I am trying to find a way to project the density matrix in CSF (or say slater determinant) basis into a basis that can be easily passed to cubeprop() to generate cube files to visulalise the electron density for a particular electronic state obtained from a CI calculation.

Note: In this case, I have explicitly constructed the CI matrix using the 1e and 2e integrals from MinstHelper using molecular orbitals and their corresponding energies from an HF calculation.

Are you asking how the 1RDMs of a given wavefunction are defined, in what format cubeprop accepts densities, or for a high-level overview of how to go from an arbitrary wavefunction to cube files? Or maybe something else?

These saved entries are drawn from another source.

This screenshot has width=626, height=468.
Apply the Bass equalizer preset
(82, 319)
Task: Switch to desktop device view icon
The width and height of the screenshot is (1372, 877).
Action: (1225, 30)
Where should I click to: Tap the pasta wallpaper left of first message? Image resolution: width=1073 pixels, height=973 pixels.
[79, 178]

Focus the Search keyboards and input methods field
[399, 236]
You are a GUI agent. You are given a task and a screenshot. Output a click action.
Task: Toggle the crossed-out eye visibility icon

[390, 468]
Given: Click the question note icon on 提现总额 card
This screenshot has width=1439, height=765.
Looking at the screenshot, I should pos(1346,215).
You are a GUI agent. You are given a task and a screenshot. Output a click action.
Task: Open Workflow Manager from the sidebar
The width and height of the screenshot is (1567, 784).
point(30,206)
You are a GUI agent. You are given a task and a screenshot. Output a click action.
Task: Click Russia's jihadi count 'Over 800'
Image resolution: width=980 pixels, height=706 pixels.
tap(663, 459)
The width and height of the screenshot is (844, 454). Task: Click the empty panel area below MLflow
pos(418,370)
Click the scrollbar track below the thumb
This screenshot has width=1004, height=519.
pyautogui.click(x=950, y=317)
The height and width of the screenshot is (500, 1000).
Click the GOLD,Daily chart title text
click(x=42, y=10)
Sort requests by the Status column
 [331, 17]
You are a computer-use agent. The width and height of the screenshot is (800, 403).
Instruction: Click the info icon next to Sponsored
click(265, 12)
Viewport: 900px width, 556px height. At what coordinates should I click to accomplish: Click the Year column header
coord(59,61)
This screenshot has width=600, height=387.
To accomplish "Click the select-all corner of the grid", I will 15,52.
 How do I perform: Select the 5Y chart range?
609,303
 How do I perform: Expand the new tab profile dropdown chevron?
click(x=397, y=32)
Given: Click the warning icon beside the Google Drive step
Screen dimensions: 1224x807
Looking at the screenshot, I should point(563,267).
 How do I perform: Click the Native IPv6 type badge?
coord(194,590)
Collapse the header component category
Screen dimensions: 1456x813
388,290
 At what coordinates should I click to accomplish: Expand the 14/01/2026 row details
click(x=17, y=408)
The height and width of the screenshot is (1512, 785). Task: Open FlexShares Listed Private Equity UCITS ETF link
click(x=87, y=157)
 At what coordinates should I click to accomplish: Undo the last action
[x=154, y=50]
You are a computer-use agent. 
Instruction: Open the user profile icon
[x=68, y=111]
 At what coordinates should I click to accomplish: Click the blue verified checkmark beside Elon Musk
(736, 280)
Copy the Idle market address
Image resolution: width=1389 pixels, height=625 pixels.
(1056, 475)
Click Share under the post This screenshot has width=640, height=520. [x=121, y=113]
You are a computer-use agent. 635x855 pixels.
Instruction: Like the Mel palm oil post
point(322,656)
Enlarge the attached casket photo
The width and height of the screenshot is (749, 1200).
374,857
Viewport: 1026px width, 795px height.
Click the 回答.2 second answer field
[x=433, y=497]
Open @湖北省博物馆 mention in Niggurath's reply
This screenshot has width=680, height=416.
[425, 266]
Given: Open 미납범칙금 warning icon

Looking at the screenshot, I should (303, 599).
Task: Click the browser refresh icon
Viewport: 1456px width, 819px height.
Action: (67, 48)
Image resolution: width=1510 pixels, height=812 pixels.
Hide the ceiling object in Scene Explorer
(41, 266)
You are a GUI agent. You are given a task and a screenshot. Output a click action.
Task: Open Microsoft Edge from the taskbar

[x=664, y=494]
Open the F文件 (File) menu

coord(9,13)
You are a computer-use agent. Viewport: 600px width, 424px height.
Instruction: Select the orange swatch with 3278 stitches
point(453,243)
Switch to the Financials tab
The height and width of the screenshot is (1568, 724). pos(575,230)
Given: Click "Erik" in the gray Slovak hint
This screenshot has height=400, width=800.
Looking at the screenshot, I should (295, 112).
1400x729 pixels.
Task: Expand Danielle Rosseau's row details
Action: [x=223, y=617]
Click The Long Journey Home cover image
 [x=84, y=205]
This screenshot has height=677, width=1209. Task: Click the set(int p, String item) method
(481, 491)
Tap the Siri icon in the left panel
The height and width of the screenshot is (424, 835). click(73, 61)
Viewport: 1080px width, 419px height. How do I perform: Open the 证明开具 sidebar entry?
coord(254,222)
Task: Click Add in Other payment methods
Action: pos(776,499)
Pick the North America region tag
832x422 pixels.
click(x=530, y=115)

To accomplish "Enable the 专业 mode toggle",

Actually a mix of what format of densities or other input cubeprop accepts to generate .cube files for an arbitrary CI wave function and the electronic states represented either in terms of configuration state functions (CSFs) or directly in-terms of slater determinants as it is the case when using detci for getting the first first few roots for the CI Hamiltonian.

I don’t understand your sentence. You say “A mix of ‘what format…’” but you don’t follow that with an ‘and.’

The only way to give cubeprop a density is to set the Da and Db fields of the input Psi4 wavefunction object with the alpha and beta 1RDMs in the basis of symmetry orbitals as Psi4 Matrix objects.

Really sorry for the typo.

I wanted to know how I can represent the density matrix of an eigenstate of the CI Hamiltonian(which is either in CSF or slater determinant basis) in terms of orbitals of the reference slater determinant used to generate the configuration interaction wavefunction.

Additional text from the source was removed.